- _Directions for this task_: Give back, unchanged, each line from the one containing "Image resolution: width=688" through the last line of the entries below.

[Stored data entries]
┄┄┄┄┄┄┄┄┄┄┄┄┄┄┄┄┄┄┄┄
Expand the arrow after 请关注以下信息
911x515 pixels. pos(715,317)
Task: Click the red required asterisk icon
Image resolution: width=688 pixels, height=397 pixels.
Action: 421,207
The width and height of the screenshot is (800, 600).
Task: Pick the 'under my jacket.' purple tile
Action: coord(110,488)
┄┄┄┄┄┄┄┄┄┄┄┄┄┄┄┄┄┄┄┄
- _Answer to the problem_:
Image resolution: width=688 pixels, height=397 pixels.
Action: 421,207
The width and height of the screenshot is (800, 600).
Task: Pick the 'under my jacket.' purple tile
Action: coord(110,488)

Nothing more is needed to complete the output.